Extracting the bodies of your dead colleagues is a grim task, admits fellow pilot Kelly Garcia, 30, but she says it’s one ‘someone has to do’. “We can’t just leave them there,” she shrugs sadly. “But our work can be very gratifying. My family are the proudest people in the world of my job. My parents tell everyone their daughter is a helicopter pilot even though they don’t know too much about what I do. If they did, they would probably have a heart attack.”

And the women’s work does not stop at supporting the commandoes’ clashes with the guerrilla. They also play a frontline role in the war on drugs – escorting mostly US-funded crop spraying planes as they seek to destroy the cocaine farms. But whilst the peasants who farm those drug crops are generally unarmed and used to switching to other areas of land when their yields are targeted, the wholesalers are not relaxed.

Desperate to protect their laboratories, the guerrillas have been known to stretch wires between trees – snaring the planes in their deathly makeshift web. Because of this, some of the women claim their work in cocaine eradication is even more dangerous than supporting the troops who are making direct assaults on the rebels – particularly when the fields are too well protected to be sprayed from the air and must be eradicated on foot.

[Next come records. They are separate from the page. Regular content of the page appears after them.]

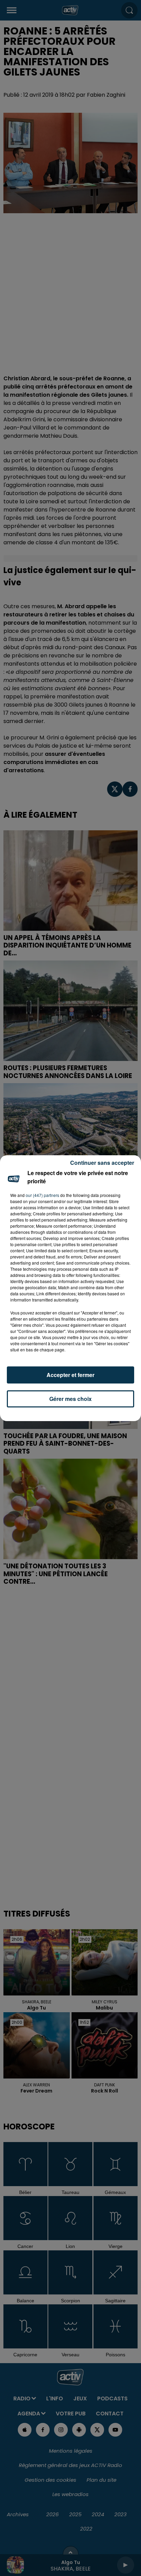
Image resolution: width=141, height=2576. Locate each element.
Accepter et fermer (70, 1375)
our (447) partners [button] (42, 1195)
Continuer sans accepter (102, 1163)
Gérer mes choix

“I was taking food to troops in the mountains who were eradicating crops just last week,” says Kelly. “We always ride with two sniffer dogs because the crops are so well protected. When we were returning to the chopper one dog found a mine that blew both dogs up. It was really sad to lose the dogs but thank goodness it wasn’t a cop.”

The women work in 15-day stints, rotating between bases situated in the most dangerous areas of Colombia. While some of those stations have installed facilities for them, others are more basic – with all of the pilots thrown together to sleep and shower in giant metal containers.